:: Exercise ::
Each record below must be returned exactly as shown.

(Stored records)
§ §
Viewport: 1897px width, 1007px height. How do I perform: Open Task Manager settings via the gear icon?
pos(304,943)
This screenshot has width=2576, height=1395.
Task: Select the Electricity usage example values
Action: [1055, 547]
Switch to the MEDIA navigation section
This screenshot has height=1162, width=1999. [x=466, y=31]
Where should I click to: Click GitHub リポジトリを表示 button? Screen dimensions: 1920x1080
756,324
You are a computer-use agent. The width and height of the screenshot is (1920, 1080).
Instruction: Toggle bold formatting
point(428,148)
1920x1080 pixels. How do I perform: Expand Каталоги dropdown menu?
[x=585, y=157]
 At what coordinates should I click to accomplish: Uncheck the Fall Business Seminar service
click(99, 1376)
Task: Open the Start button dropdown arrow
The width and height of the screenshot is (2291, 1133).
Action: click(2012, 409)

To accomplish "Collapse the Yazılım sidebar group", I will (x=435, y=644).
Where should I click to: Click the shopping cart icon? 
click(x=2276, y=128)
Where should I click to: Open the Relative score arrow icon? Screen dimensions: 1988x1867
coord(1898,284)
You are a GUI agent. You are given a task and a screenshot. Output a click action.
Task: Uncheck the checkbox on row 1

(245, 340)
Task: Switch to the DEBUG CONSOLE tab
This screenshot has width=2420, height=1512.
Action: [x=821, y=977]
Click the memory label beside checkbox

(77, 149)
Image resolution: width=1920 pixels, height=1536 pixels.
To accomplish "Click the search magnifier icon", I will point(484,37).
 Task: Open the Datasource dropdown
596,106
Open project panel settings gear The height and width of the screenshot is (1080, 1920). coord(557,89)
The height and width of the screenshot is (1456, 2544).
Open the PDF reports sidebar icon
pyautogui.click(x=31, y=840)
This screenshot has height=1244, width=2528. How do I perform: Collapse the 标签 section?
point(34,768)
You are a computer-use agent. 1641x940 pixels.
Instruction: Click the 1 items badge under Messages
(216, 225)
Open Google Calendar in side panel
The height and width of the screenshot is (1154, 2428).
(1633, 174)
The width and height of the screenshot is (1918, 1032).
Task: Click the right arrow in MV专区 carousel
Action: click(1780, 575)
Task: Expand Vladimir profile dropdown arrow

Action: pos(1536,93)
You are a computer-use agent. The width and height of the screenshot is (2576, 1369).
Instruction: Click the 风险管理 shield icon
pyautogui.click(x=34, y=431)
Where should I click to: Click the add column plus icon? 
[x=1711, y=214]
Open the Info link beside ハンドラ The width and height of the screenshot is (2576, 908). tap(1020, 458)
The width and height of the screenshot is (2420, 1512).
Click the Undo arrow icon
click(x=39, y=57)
§ §
:: Your response ::
Viewport: 1897px width, 1007px height. How do I perform: Open Task Manager settings via the gear icon?
pos(304,943)
This screenshot has width=2576, height=1395.
Task: Select the Electricity usage example values
Action: [1055, 547]
Switch to the MEDIA navigation section
This screenshot has height=1162, width=1999. [x=466, y=31]
Where should I click to: Click GitHub リポジトリを表示 button? Screen dimensions: 1920x1080
756,324
You are a computer-use agent. The width and height of the screenshot is (1920, 1080).
Instruction: Toggle bold formatting
point(428,148)
1920x1080 pixels. How do I perform: Expand Каталоги dropdown menu?
[x=585, y=157]
 At what coordinates should I click to accomplish: Uncheck the Fall Business Seminar service
click(99, 1376)
Task: Open the Start button dropdown arrow
The width and height of the screenshot is (2291, 1133).
Action: click(2012, 409)

To accomplish "Collapse the Yazılım sidebar group", I will (x=435, y=644).
Where should I click to: Click the shopping cart icon? 
click(x=2276, y=128)
Where should I click to: Open the Relative score arrow icon? Screen dimensions: 1988x1867
coord(1898,284)
You are a GUI agent. You are given a task and a screenshot. Output a click action.
Task: Uncheck the checkbox on row 1

(245, 340)
Task: Switch to the DEBUG CONSOLE tab
This screenshot has width=2420, height=1512.
Action: [x=821, y=977]
Click the memory label beside checkbox

(77, 149)
Image resolution: width=1920 pixels, height=1536 pixels.
To accomplish "Click the search magnifier icon", I will point(484,37).
 Task: Open the Datasource dropdown
596,106
Open project panel settings gear The height and width of the screenshot is (1080, 1920). coord(557,89)
The height and width of the screenshot is (1456, 2544).
Open the PDF reports sidebar icon
pyautogui.click(x=31, y=840)
This screenshot has height=1244, width=2528. How do I perform: Collapse the 标签 section?
point(34,768)
You are a computer-use agent. 1641x940 pixels.
Instruction: Click the 1 items badge under Messages
(216, 225)
Open Google Calendar in side panel
The height and width of the screenshot is (1154, 2428).
(1633, 174)
The width and height of the screenshot is (1918, 1032).
Task: Click the right arrow in MV专区 carousel
Action: click(1780, 575)
Task: Expand Vladimir profile dropdown arrow

Action: pos(1536,93)
You are a computer-use agent. The width and height of the screenshot is (2576, 1369).
Instruction: Click the 风险管理 shield icon
pyautogui.click(x=34, y=431)
Where should I click to: Click the add column plus icon? 
[x=1711, y=214]
Open the Info link beside ハンドラ The width and height of the screenshot is (2576, 908). tap(1020, 458)
The width and height of the screenshot is (2420, 1512).
Click the Undo arrow icon
click(x=39, y=57)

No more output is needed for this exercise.